15 March 2015

Sebab Indonesia Bermental Tempe

Taohids Channel_15 March 2015

Sebetulnya, mental orang Indonesia itu sangatlah kuat. Terutama dalam istilah “Budaya Timur-nya”. Orang Indonesia sangat kuat dalam Tradisi Budaya, Budaya malu, Budaya Kebersamaan, Budaya Kerukunan, Budaya Musyawarah, juga Budaya Gotong Royong. Dan walau berbeda-beda Suku, beda bahasa, beda ras, beda agama, Namun mental persatuan dalam panji NKRI, sangatla pantas untuk di banggakan di hadapan mata dunia. Tapi itu dulu..
Lantas sekarang bagaimana..?

Menurut saya, Mental tersebut sudah tidak ada, mulai melemah ditindas waktu dan kemajuan jaman. Bukan tanpa sebab, hal tersebut terjadi salah satunya karena runtuhnya bangunan moral. Dan yang paling utama adalah karena rata-rata orang Indonesia sudah mengadopsi paham devide et impera. Atau politik adu domba yang di wariskan oleh bangsa luar dengan berbagai cara. Lalu kita, menempatkan paham tersebut pada setiap komponen kehidupan. Terutama, tentu saja pada politik pemerintahan, lalu pada sosial, budaya, bahkan agama.
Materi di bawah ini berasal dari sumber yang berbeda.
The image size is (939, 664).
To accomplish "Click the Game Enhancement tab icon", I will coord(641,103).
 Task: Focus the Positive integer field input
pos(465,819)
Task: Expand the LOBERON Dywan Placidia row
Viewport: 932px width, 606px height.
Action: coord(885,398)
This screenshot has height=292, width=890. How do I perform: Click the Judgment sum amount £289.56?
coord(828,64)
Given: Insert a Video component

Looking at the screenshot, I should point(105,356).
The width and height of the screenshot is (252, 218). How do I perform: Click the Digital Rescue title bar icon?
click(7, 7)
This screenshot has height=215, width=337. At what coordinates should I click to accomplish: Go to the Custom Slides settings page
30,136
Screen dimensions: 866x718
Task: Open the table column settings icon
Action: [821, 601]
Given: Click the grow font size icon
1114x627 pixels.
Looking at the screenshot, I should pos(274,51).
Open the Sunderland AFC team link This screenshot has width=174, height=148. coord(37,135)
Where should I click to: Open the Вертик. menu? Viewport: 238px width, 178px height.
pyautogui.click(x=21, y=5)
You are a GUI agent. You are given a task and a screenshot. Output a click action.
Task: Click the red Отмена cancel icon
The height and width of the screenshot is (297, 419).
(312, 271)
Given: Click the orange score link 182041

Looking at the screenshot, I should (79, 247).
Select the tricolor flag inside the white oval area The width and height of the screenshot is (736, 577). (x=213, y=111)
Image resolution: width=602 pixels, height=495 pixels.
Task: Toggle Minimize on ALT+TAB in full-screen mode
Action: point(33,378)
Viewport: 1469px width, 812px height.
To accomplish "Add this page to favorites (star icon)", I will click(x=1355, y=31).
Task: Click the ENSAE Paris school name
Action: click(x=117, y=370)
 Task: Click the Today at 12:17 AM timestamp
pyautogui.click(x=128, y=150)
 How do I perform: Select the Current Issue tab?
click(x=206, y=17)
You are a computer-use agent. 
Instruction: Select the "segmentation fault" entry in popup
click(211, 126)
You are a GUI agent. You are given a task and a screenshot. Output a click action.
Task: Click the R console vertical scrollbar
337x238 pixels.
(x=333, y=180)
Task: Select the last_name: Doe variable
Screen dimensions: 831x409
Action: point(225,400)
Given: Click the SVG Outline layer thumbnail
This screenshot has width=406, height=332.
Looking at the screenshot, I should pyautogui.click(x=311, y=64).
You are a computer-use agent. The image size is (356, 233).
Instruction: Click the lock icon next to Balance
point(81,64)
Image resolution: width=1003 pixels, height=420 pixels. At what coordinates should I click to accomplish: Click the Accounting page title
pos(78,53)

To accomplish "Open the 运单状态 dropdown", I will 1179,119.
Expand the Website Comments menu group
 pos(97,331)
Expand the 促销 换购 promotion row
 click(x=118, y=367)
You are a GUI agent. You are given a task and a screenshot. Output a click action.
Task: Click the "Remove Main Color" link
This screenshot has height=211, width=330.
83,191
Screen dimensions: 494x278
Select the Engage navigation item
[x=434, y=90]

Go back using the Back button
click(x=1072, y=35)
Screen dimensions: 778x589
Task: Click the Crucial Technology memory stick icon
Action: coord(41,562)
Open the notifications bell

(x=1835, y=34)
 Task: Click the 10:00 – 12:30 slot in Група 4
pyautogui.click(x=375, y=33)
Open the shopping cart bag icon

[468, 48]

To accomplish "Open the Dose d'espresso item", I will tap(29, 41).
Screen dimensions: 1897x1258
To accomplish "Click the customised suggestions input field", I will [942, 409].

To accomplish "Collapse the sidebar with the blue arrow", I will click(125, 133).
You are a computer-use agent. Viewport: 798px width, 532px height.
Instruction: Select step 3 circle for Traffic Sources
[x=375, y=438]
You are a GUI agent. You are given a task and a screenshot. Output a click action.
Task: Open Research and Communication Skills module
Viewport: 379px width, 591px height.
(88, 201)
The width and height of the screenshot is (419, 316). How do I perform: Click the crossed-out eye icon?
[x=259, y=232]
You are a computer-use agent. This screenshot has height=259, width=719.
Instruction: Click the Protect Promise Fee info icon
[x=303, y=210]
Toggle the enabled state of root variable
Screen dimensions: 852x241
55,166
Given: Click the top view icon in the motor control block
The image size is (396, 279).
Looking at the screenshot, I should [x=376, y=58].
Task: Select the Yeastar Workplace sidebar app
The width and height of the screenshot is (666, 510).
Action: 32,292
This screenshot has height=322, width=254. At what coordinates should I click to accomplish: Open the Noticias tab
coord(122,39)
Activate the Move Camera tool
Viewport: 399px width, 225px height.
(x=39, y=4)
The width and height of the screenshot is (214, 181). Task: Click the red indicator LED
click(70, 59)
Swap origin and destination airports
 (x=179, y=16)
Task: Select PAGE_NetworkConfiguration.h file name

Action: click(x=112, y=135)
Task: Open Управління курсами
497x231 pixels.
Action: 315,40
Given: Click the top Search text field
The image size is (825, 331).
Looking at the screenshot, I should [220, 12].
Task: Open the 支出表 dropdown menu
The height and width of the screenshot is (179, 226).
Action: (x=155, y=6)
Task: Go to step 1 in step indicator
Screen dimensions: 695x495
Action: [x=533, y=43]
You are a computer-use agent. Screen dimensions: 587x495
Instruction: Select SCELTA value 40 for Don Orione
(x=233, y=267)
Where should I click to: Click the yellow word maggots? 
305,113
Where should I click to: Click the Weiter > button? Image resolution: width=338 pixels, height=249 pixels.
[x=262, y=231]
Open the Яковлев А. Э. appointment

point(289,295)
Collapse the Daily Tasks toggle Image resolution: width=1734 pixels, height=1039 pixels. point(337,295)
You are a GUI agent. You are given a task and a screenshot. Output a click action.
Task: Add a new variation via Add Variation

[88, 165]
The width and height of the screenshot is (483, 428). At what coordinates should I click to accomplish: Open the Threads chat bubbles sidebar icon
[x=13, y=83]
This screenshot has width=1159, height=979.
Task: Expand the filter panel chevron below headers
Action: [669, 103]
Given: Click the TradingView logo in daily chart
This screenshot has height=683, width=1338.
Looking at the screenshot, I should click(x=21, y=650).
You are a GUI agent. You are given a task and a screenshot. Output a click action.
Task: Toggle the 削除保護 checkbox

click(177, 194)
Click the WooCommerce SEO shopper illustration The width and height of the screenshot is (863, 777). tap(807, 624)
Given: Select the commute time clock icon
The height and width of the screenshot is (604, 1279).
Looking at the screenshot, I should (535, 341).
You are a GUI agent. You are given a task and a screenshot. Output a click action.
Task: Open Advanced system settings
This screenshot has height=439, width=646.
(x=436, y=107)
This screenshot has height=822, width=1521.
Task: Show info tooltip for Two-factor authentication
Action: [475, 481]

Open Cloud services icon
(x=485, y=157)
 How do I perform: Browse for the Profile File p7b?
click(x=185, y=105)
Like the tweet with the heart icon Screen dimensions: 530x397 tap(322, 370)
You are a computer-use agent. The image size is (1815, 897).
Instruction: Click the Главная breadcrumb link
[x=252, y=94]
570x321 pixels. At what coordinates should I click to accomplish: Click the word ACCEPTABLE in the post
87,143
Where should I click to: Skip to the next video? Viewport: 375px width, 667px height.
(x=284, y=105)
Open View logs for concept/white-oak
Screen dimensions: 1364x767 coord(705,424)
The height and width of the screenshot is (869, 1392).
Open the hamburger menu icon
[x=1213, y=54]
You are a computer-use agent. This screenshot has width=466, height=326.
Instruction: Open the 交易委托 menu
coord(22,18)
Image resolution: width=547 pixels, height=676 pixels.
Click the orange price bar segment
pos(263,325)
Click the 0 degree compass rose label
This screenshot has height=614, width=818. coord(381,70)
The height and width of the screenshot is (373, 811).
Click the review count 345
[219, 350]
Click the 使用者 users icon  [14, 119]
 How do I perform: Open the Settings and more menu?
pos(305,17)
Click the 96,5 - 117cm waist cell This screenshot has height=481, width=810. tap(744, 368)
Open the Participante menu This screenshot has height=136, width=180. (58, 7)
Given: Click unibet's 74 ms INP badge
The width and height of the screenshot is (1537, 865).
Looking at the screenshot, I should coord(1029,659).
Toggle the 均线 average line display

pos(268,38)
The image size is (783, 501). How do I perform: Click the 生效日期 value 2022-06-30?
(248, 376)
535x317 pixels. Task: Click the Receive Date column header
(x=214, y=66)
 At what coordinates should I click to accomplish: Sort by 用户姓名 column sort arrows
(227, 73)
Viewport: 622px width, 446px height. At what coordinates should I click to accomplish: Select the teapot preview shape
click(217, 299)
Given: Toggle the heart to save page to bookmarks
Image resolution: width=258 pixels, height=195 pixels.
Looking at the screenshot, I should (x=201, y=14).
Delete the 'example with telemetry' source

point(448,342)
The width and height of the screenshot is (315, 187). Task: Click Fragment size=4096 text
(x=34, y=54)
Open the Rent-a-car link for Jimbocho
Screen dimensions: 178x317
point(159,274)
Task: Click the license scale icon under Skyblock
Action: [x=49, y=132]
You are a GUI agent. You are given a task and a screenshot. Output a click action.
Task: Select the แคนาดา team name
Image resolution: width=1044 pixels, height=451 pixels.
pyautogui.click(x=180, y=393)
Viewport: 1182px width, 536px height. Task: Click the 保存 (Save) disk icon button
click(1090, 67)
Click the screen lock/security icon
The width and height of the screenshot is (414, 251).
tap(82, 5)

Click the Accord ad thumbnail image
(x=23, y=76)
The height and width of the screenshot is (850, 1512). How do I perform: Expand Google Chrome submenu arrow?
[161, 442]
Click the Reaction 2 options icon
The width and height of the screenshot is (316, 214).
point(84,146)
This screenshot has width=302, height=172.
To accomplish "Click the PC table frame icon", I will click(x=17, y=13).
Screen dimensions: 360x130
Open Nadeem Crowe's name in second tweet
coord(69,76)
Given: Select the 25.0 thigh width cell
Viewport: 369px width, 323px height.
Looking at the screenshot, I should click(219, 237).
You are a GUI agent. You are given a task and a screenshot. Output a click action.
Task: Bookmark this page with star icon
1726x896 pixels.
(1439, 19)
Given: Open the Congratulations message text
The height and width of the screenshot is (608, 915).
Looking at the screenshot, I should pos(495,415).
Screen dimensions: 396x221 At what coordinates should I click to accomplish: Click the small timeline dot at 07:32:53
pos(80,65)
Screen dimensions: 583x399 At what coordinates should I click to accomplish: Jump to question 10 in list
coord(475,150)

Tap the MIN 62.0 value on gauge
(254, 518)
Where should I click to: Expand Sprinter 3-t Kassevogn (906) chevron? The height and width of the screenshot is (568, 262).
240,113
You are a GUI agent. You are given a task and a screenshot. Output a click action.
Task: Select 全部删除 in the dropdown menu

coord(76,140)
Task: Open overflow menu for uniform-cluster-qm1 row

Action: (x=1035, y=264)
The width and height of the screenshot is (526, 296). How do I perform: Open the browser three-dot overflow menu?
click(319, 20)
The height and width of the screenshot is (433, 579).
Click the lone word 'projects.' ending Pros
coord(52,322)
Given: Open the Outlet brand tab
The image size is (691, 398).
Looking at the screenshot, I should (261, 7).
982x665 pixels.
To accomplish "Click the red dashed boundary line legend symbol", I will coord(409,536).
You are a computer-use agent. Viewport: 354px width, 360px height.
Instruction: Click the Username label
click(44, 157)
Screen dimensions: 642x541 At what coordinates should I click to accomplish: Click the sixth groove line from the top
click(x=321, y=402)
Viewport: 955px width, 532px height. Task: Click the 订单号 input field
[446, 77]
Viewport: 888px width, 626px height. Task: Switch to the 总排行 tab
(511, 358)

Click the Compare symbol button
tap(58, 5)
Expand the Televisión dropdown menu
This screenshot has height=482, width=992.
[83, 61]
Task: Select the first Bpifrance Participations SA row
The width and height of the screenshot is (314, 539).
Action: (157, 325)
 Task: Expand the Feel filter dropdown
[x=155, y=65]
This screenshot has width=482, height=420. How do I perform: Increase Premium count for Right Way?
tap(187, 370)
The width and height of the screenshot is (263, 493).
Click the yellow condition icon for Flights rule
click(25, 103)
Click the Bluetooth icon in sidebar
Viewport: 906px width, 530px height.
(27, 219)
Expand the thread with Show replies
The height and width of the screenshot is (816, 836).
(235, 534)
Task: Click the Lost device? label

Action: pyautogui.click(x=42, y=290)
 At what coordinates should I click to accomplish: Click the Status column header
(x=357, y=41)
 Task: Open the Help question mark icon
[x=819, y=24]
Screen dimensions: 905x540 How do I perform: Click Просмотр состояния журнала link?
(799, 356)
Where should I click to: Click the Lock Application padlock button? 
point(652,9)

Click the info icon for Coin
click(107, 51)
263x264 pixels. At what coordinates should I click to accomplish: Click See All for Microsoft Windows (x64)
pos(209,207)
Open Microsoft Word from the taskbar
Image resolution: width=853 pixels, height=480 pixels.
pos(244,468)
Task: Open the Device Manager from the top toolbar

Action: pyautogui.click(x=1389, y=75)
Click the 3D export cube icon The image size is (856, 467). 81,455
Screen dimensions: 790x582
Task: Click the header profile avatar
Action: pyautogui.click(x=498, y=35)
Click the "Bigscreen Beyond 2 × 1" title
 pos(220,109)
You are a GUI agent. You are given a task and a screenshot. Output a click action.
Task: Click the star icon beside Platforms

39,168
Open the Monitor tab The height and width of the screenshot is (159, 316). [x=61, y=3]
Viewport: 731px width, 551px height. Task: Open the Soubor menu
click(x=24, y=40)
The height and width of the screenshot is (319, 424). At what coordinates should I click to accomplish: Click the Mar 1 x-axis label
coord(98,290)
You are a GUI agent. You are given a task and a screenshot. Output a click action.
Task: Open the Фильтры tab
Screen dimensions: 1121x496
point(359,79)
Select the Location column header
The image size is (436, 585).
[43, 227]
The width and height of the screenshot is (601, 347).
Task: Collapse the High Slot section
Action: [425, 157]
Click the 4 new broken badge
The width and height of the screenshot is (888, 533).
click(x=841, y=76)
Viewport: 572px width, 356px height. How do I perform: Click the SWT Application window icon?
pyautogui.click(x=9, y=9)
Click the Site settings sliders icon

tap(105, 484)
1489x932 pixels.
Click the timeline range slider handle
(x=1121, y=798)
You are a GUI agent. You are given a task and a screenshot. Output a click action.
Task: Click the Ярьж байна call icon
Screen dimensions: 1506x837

Akibatnya setiap komponen individu masyarakat kita, selalu saja memelihara sikap sentimentil. Sedikit saja celah terbuka pada komponen sensitivitas individual tersebut. Maka pecahlah rasa persatuan yang ada, dengan atas nama sentimentil agama, sosial dan budaya. Sayangnya politik pemerintahan malah memanfaatkan sikap sentimen tersebut demi keuntungan pribadi dan golongan.

Maka tak heran, jika bangsa ini agak sulit untuk menembus batas level kemajuan.
Karna yang banyak di kerjakan oleh berbagai komponen masyarakat dan pemerintahan,
Adalah hanya sebatas dunia sentimentil dalam arena perdebatan dan perang wacana.
Bukan pada REAL ACTION.

Tidak salah, Bung Karno pernah mengatakan:
Bahwa mental kita itu mental tempe.
Yang ke-eksisanya bergantung pada import kedelai.
Tanpa mampu berdiri sendiri dengan mental kuat budaya timur, yang super kaya.